A fuzzy navel is a mixed drink made from peach schnapps and orange juice. Generally an equal amount of each component is used to concoct it, although quantities may vary. It can also be made with lemonade or a splash of vodka depending on the drinker's taste. The addition of another 1 or 1 1/2 oz of vodka to the fuzzy navel creates a "hairy navel", the more "hair" referring to the increased strength of alcohol in the drink. A "Hairy Navel" or "Fuzzy Russian" recipe may include 1 part vodka, 1 part peach schnapps, and 4 parts orange juice.

==History==

In 1984, National Distillers launched DeKuyper Original Peachtree, the first peach-flavored schnapps sold in the United States. Inspired by the Screwdriver (vodka and orange juice), Peachtree and orange juice was quickly popularized across the country, particularly among women seeking a sweeter, low-calorie vodka alternative. By 1985, Peachtree was the top-selling schnapps brand in the U.S.

As part of a wider marketing campaign, National Distillers worked with an advertising agency to create names for DeKuyper schnapps drink recipes, eventually landing on "Fuzzy Navel" for the popular Peachtree and orange juice combination.

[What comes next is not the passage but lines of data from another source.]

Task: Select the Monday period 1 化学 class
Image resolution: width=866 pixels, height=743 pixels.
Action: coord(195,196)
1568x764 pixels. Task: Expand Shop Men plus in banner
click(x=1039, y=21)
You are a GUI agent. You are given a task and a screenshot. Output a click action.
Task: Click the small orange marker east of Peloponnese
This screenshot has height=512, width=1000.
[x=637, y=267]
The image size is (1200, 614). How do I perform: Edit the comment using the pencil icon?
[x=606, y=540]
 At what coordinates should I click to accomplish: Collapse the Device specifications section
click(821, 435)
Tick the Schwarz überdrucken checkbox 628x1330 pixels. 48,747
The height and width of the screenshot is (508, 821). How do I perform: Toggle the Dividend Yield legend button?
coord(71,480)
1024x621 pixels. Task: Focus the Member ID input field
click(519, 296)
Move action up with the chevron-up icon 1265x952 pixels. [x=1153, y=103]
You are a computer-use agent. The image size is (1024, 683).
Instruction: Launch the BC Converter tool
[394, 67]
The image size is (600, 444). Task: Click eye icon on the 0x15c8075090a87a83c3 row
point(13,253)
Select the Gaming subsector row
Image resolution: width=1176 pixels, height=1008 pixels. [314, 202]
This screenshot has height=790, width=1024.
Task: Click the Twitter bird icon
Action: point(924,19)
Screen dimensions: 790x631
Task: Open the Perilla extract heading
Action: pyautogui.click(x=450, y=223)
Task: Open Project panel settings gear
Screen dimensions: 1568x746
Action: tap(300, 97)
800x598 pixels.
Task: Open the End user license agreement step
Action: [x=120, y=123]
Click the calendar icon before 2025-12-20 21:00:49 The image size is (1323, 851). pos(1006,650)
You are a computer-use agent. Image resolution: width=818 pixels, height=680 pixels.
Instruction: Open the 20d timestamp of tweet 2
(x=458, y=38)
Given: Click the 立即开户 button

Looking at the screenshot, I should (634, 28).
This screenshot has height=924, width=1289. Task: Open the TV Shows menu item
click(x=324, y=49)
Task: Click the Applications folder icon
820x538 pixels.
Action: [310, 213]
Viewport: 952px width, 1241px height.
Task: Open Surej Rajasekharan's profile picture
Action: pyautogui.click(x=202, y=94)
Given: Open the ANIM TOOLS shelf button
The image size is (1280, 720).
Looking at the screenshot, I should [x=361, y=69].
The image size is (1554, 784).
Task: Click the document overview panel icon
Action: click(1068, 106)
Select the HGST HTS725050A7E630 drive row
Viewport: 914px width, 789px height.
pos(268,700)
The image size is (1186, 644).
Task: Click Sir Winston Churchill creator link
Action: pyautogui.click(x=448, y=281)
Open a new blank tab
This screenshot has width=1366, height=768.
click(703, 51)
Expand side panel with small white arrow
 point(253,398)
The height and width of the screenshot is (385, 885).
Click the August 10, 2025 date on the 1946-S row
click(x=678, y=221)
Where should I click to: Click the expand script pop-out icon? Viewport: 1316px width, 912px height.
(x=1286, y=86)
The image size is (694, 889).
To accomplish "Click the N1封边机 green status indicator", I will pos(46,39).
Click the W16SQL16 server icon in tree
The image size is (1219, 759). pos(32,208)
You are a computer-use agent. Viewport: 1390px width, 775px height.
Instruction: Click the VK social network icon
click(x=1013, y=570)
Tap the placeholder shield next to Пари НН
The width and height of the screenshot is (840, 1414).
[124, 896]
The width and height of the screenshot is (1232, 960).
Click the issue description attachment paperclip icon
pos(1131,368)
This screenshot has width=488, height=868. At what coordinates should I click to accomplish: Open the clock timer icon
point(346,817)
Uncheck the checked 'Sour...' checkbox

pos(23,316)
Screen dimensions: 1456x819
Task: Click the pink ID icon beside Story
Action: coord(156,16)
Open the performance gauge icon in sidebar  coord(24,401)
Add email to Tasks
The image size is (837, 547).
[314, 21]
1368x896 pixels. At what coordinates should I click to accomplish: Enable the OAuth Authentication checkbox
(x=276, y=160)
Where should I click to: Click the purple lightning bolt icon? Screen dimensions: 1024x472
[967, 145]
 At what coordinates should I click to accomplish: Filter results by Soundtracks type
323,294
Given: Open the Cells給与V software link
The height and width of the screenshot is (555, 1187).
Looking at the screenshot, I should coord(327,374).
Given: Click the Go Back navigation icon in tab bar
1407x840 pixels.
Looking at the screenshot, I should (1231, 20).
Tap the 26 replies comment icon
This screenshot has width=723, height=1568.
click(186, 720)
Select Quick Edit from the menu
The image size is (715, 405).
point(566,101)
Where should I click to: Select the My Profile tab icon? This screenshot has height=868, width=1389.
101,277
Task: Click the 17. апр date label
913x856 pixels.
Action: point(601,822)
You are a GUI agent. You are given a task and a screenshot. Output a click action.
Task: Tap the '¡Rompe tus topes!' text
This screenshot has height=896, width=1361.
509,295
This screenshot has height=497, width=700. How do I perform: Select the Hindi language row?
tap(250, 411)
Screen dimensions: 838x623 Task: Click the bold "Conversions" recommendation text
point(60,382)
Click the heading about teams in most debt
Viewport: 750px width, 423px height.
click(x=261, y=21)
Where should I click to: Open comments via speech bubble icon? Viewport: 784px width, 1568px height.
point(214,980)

The prominence of mixed drinks incorporating schnapps during the 1980s, including the Fuzzy Navel, the Slippery Nipple, and the Teeny Weeny Woo Woo, was described by New York Times critic William Grimes as "a kind of cult, rallying points for young drinkers in search of fun and not too picky about taste".

==Name==
A Fuzzy Navel is sometimes called a "Cold Medina," a popular nickname started by the Beastie Boys. Flavor Flav, who worked for the same record label as them at the time, would use Cold Medina or Funky Cold Medina as an affirmation.